- Born: 1945 (age 79–80) Nebraska
- Education: Loras College (B.A., 1967), Purdue University (M.S., 1969; Ph.D., 1971)
- Awards: 2011 Honorary Doctorate in the Social Sciences from the Stockholm University, 2013 Lifetime/Achievement Career Award from the Association for Behavioral and Cognitive Therapies
- Scientific career
- Fields: Child psychology
- Institutions: Virginia Tech, Indiana State University
- Thesis: A study of need for achievement as related to persistence behavior and academic performance (1971)

= Thomas Ollendick =

American psychologist (born 1945)

Thomas Hubert Ollendick (born 1945 in Nebraska) is an American psychologist known for his work in clinical child and adolescent psychology and cognitive behavior therapy with children. From 1999 to the present, he has been a University Distinguished Professor of psychology at Virginia Tech, and the Director of their Child Study Center.

==Education and career==
Ollendick was educated at Loras College (B.S. 1967) and Purdue University (Ph.D. 1971). Following a post-doctoral fellowship at the Devereux Foundation, Institute for Clinical Training and Research (1971–1972), he began his full-time academic career at Indiana State University, where he became an assistant professor of psychology in 1972 and promoted to associate professor with tenure in 1976. He joined the Virginia Tech faculty as a tenured, associate professor in 1980. In 1984, he was promoted from associate professor to full professor of psychology at Virginia Tech and the Director of Clinical Training, a position which he held until 1996. In that year, he became the director of their Child Study Center. He was named a University Distinguished Professor at Virginia Tech in 1999.

==Research==
Ollendick is known for his research on phobias and anxiety in children. as well as Cognitive Behavior Therapy He is the author of 400 plus research articles, 100 plus book chapters, and the author or editor of 35 plus books. His books include one of the first books written for the treatment of children and adolescents called Clinical Behavior Therapy with Children in 1981 (Plenum Press) and more recently the Oxford Handbook of Clinical Child and Adolescent Psychology (2018) and Innovations in CBT Treatment for Childhood Anxiety, OCD, and PTSD (2019, Cambridge).

He is Past-President of the Association for the Advancement of Behavior Therapy (1995), the Society of Clinical Psychology (1999), the Society of Clinical Child and Adolescent Psychology (2007), and the Society for the Science of Clinical Psychology (2010). The recipient of several NIMH grant awards, his clinical and research interests range from the study of diverse forms of child psychopathology to the assessment, treatment, and prevention of these child disorders from a social learning/social cognitive theory perspective. He has served as the mentor and dissertation advisor for 45 doctoral students – all since joining Virginia Tech in 1980.

Dr. Ollendick received an Honorary Doctorate from Stockholm University in 2011 and holds Honorary Professor Positions at Roehampton University in London, Griffith University in Brisbane, Australia, and Sydney Institute of Technology in Sydney, Australia.

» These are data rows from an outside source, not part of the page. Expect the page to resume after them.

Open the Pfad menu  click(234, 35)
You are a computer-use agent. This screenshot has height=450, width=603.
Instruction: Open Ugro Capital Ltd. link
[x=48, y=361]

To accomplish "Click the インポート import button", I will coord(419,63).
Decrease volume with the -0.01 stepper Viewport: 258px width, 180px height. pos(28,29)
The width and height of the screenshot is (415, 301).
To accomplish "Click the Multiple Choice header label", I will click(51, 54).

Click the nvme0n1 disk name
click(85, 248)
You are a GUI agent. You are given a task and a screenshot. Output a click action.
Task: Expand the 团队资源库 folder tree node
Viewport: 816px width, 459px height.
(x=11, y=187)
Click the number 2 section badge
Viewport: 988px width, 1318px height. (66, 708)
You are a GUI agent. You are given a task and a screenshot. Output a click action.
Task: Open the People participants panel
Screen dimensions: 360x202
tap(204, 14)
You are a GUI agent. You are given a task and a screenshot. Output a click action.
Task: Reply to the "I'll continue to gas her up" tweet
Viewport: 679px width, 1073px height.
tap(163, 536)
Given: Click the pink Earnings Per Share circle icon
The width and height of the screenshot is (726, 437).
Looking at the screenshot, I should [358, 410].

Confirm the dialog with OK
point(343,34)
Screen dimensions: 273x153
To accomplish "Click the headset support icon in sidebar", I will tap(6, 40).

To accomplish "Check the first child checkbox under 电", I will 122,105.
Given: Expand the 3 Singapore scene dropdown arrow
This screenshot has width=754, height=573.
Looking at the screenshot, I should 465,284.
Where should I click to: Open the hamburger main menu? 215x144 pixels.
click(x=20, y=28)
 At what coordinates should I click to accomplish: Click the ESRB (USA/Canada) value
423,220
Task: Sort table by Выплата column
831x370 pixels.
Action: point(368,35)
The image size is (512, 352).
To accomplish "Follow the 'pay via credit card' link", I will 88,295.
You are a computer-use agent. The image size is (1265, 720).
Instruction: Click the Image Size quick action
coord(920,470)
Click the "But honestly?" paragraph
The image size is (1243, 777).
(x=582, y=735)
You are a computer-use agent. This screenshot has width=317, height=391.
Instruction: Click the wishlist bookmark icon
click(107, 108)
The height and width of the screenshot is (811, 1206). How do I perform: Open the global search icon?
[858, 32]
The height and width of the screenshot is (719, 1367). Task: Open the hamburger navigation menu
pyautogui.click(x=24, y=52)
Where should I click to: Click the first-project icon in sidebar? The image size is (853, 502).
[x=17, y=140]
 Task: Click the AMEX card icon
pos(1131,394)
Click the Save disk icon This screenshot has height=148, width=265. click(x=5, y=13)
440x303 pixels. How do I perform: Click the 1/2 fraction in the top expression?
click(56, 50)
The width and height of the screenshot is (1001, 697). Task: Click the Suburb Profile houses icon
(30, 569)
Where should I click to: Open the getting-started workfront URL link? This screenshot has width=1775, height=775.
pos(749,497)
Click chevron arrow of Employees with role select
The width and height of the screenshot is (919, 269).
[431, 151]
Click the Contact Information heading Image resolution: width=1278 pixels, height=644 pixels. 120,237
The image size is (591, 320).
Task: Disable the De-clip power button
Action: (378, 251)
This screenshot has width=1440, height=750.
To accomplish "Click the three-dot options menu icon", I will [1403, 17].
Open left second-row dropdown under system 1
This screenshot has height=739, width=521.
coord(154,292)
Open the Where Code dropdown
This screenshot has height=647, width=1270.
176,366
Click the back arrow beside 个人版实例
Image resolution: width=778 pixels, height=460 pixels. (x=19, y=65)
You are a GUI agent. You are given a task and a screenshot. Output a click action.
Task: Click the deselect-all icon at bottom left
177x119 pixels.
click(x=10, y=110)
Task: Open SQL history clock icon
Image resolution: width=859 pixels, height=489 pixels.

He was awarded the Distinguished Research Contributions to the Field of Clinical Child Psychology in 2007 (APA), the Career/Lifetime Achievement Award from the Association for Behavioral and Cognitive Therapies in 2013, the Lifetime Achievement Award for Scientific Contributions from the Society of Clinical Psychology (APA) in 2017, the Aaron T. Beck Lifetime Career Award from the Academy of Cognitive Therapy in 2019, the Lifetime Career Award from the Spanish AITANA Society for Child and Adolescent Clinical Psychology in 2019, and the Distinguished Scientist Award from the Society for the Science of Clinical Psychology in 2020.

==Editorial activities==
Ollendick was the editor-in-chief of the Journal of Clinical Child Psychology from 1997 to 2001. Since 1997, he has been a founding co-editor-in-chief of Clinical Child and Family Psychology Review. From 2010 to 2013, he was editor-in-chief of Behavior Therapy.